The implementation of GST may eventually augur well for the Indian economy, but for now, the scenario is not indicative of "achche din" (good days) for agriculture industry, though a GDP growth rate of 7.6 per cent has been predicted for 2016-17 by the National Council of Applied Economic Research.
In its quarterly review of the current fiscal, the independent economic think tank has forecast a 72 per cent growth in Gross Value Added (GVA), and a wholesale price index of 2.8 per cent.
Agriculture at 4.1 per cent, GVA trails behind industry at 7.1 per cent and services at 7.9 per cent. While imports in dollar terms grew at 2.5 per cent, exports registered a negative growth rate of -8.0 per cent.
It has not been hunky-dory for industrial sector, where the Index of Industrial production showed a negative growth of - 0.1 per cent on a year-over-year (Y-oY) basis. This, according to the review, was driven by slow and uneven negative growth in manufacturing (-1.5 per cent). Capital goods suffered double-digit fall in the first two months of the current fiscal indicating weak investment activity in the economy (-18.9 per cent) .
Consumer durables growth, however, continued to exhibit strong growth (8.9 per cent on a Y-o-Y basis).

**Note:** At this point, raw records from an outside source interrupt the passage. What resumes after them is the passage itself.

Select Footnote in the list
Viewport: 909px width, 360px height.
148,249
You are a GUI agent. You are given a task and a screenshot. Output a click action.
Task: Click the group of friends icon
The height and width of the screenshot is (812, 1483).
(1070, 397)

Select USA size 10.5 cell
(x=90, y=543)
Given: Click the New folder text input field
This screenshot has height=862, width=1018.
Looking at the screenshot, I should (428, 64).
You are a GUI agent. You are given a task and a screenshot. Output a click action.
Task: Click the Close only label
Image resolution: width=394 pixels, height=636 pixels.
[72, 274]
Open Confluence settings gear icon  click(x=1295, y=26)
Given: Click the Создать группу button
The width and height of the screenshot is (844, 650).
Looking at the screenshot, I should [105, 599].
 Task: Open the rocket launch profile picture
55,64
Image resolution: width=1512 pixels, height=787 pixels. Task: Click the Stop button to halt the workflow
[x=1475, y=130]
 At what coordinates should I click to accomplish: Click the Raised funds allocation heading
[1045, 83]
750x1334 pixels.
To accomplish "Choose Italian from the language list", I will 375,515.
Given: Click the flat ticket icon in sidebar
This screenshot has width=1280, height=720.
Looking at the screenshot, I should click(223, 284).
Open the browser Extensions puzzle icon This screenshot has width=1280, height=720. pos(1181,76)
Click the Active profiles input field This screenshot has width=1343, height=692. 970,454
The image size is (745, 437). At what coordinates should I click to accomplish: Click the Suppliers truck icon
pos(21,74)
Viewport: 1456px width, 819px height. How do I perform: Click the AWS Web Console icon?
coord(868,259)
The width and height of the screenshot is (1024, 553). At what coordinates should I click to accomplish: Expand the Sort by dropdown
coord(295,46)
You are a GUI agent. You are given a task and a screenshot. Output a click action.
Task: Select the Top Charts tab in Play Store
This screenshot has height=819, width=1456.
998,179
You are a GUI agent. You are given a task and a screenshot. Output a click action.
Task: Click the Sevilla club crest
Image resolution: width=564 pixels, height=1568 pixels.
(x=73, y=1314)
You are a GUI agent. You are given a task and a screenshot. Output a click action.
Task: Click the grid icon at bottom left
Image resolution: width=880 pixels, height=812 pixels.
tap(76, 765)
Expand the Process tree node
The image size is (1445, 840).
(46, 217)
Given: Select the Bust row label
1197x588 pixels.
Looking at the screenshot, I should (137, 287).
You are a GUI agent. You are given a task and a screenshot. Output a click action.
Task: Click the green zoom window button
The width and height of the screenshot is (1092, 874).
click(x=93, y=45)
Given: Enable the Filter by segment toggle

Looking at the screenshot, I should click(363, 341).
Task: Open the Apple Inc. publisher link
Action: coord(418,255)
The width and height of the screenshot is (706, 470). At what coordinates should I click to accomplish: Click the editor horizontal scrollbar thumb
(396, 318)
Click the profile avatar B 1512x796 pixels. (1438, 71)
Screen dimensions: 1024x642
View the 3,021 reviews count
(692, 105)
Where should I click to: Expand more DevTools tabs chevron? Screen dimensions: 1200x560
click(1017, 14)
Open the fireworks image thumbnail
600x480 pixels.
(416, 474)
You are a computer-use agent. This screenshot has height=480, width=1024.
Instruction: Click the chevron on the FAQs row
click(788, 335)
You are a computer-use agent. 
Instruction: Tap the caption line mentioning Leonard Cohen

The index of eight core industries grew by 5.4 per cent in 2016-17:Q1 versus 2.5 per cent in 2015-16:Q1.
The only redeeming aspect of agriculture was the last year's monsoon rainfall deficiency did not impact the output of foodgrains. Commercial crops, however, took a hit.
In the services sector, 7. 5 per cent more tourists arrived in India, and domestic air traffic saw a rise of 20.4 per cent. Production of commercial vehicles rose by 17.3 per cent, but bank credit to commercial sector stagnated between 8.8 and 8.9 per cent, and aggregate deposits slowed down to 9.1 per cent.
The slowdown in imports was mainly due to reduction in oil imports that reduced by 23.6 per cent (Y-o-Y) in 2016-17:Q1. Non-oil imports declined by 11.5 per cent (Y-o-Y) in 2016-17:Q1.
The fiscal deficit touched 61 per cent of the budget estimate in 2016-17:Q1, as against 51.2 per cent in 2015-16:Q1.